# Photoshoot of my 350Z w/Gold Volk SF Challenge wheels, etc...



## MRJDMZ33 (Feb 27, 2004)

Hi guys I'm new on this forum from Miami, FL. and a friend of mines had told me that someone had posted up pics of my Z under this forum which was pretty cool. Well the following pics below are of a photoshoot that a good friend of mines did of my Z down here in Miami, FL. this past Sat. with his bad ass digital camera...Hope you guys like...

My 2004 Nissan 350Z (Touring Model)

Volk Racing SF Challenge Wheels in Gold (19 x 9.5 front and 19 x 10.5 rear)
Yokohama AVS Sport tires 245/35/19 and 275/30 /19
HKS Coilovers
HKS CF Titanium Single Exhaust System
Custom 3inch Y-Pipe
Mines Test Pipes
AEM CAI
Nismo Titanium shiftknob
Nismo Oil Cap
Nismo Radiator Cap


----------



## Coco (Apr 30, 2002)

Welcome to the forum! You have quite a sexy car!!!!!


----------



## sentra94xe (May 6, 2002)

Ahh a Weston boy, nice.... good buddy of mine grew up there and has a '97 Supra TT (in Orlando now). Very clean car and great pics.

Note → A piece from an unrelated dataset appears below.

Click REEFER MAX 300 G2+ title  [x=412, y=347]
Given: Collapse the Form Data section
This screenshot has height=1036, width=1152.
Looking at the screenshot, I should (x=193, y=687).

Welcome.


----------



## vector03 (Nov 12, 2003)

That car is very T&A!


----------



## B14kid (Nov 18, 2003)

WOW. That car is just amazing. Those bronze Volks just set it off.


----------



## JZA525 (Sep 4, 2002)

Now thats gangsta


----------



## DisBeBrand0n (May 11, 2003)

Thats one bad ass looking 350!! I bet i looks even better in person. Nice bro! :thumbup:


----------



## whiteb14 (Jul 7, 2002)

fuckin amazing! the gold volks look perfect on the white 350z:cheers:


----------



## Sanyo (Dec 19, 2003)

I think I'd blow a load if I got that car, nice dude, NICE.


----------



## wickedsr20 (Aug 8, 2002)

Those rims look positively beautiful on your car. Sweet ass ride indeed.


----------



## Smoked (Feb 4, 2004)

Nice ride. Good Drop. How is the clearance? I was going to get the Tein Flexes and drop it about 1.2 in the front and 1 in the rear. Hmm was going to go with Nismo wheels. Oh well have to get my exhaust and header first.


----------



## rinrin (Mar 21, 2003)

wow man,

i love ur car!

Ur Volk wheels Kick Ass!!


----------



## howling_S13 (Feb 12, 2004)

A ten! A fuckin' ten! :waving: Very clean bro, daddy likey.


----------



## sno (Oct 4, 2002)

all i see are a bunch of x's...


----------



## NotAnotherHonda (Aug 7, 2003)

Sanyo said:


> I think I'd blow a load if I got that car, nice dude, NICE.




sick dude, SICK... 

(meaning nasty as hell...)


----------



## Dan-zig (Apr 19, 2003)

http://www.we-todd-did-racing.com/wetoddimage.wtdr/i=wMjg4MTE1NnM0MTNkZmQzMXk1NDE%3D.jpg


wtf? :showpics: 

thanks for stealing our bandwith?


----------



## DownSouth300 (Mar 6, 2004)

Sweet ride! i love the gold wheels. Good luck with anymore mods you do. :cheers:


----------



## Shawn (Sep 18, 2002)

Bandwidth theif.

Got Teddys?


----------



## I_H8_Hondas (Mar 8, 2004)

thats once clean 350 you got there :thumbup: :thumbup: :thumbup:


----------



## I_H8_Hondas (Mar 8, 2004)

i meant ONE hehe :dumbass:


----------



## Blank (Aug 21, 2003)

gotta love that shifter...


----------



## XsjadoTwin11 (Dec 31, 2003)

ahhh i love your 350.... im debating whether to put 5spoke Gold rims on my White.. NX (haha the nx cant compete) but i love your car.. haha You just gave me a new desktop :cheers: 

-Joe


----------



## OneFastStanza (Mar 6, 2003)

Very clean 350 :thumbup: I like the choice of Volks on there. They look awesome.


----------



## DewieJr (Aug 11, 2003)

They look good, my friend has a Daytona Blue 350Z with the same wheels in gunmetal. Gunmetal would look better IMO.


----------



## altimobile (Jan 9, 2004)

Hey what did you do with your stock wheels? I like put em on my alty


----------



## phreako (Mar 4, 2004)

well i guess i suck at teh internet...cause i'm getting the "bandwidth thief" banner instead of sweetass Z pics. i want to see this shit.


----------



## sentra94xe (May 6, 2002)

Ugh, this thread has grown weary... guy comes on to post once and show pics, and now the pics are deceased.

CLOSED.


----------